Fine root biomass distribution and coupling to soil physicochemical properties under different restored vegetation types

针对陕北典型黄土丘陵区吴起县主要人工造林和自然封育植被恢复类型,确定5、15年和40年不同退耕年限下的沙棘、山杏及自然恢复草地样地,进行剖面采样,分析不同植被恢复类型下细根生物量、土壤理化性质,研究了不同恢复类型和不同年限植被细根生物量与土壤理化性质随时间的变异规律及耦合关系。结果表明,(1)总体上,主要造林树种和退耕自然封育草地细根生物量都随林龄和退耕年限的增长呈增加趋势,同年限人工造林树种细根生物量大于自然恢复的草地,不同植被群落细根生物量均表现出随着深度的增加呈指数递减规律。(2)自然封育的草地生态系统土壤含水量大于人工山杏林和沙棘林。人工造林和自然封育植被恢复下,土壤团聚体稳定性都随退耕年限的增加而增强,有机质、全氮、全磷含量也都呈增加趋势,土壤平均含水量则呈减小趋势。(3)细根生物量与土壤容重和团聚体稳定性显著相关,植物细根在土壤结构改善中起到了重要作用。

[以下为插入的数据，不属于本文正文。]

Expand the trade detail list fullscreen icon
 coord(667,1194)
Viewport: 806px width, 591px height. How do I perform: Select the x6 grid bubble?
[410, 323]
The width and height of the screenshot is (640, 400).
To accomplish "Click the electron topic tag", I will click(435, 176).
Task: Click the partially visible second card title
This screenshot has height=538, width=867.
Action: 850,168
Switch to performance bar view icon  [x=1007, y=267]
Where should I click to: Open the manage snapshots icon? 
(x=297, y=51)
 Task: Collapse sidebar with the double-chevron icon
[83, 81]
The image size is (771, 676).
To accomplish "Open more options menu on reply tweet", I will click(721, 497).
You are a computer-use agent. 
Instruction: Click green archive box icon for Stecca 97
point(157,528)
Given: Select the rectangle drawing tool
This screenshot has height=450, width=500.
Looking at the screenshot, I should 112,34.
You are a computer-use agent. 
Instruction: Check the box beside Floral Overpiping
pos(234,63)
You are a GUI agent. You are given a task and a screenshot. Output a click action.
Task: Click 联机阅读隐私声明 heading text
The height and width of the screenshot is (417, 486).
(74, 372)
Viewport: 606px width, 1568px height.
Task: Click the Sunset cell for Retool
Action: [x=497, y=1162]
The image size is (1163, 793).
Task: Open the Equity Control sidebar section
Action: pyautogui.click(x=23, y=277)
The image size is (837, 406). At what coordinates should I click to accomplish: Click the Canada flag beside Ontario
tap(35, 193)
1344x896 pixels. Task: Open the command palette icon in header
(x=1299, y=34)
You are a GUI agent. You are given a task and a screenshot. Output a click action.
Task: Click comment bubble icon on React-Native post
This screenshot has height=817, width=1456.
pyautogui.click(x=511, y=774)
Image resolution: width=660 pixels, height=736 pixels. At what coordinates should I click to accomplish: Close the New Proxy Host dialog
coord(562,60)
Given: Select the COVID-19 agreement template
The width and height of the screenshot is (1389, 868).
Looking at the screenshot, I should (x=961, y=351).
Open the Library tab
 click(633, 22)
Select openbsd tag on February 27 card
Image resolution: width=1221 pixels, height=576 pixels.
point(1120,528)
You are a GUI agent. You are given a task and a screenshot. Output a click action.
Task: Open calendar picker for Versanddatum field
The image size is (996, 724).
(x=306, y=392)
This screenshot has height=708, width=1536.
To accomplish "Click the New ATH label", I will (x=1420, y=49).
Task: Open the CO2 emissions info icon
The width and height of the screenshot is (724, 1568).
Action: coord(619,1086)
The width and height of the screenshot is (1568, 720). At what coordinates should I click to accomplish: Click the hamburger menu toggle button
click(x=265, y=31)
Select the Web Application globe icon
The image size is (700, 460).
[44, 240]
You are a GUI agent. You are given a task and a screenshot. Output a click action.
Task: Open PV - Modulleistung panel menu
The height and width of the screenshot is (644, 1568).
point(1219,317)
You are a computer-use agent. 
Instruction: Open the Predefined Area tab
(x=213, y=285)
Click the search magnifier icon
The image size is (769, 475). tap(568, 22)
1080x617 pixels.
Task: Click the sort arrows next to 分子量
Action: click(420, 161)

In this study, according to the main types of artificial afforestation and natural enclosure vegetation restoration in Wuqi county in a typical loess hilly region of northern Shaanxi, samples of Hippophae reamnoides and Prunus armeniaca forests and natural restoration grassland under different cropping years after 5, 15, and 40 years were selected and sampled to determine soil profiles. The fine root biomass and soil physicochemical properties were analyzed, and variations in the regularity and coupling relationships between samples were evaluated under different restoration types and at different years. The results were as follows：（1） In general, the fine root biomass of abandoned grassland and P. armeniaca forests increased with an increase in the number of abandoned years and stand age. The fine root biomass of artificial tree species was larger than that of natural restoration grassland, and the biomass showed a decreasing exponential law with increasing depth. （2） The soil water content of the grassland ecosystem was significantly higher than that of artificial P. armeniaca and H. reamnoides forests. The stability of soil aggregates increased both under artificial afforestation and natural enclosure vegetation coverage, and the content of organic matter, total nitrogen, and total phosphorus were also improved. The soil average water content was reduced with the increase in abandoned years. （3） Fine root biomass showed an obvious correlation with soil bulk density and agglomerate stability, and fine roots played an important role in soil structure improvement.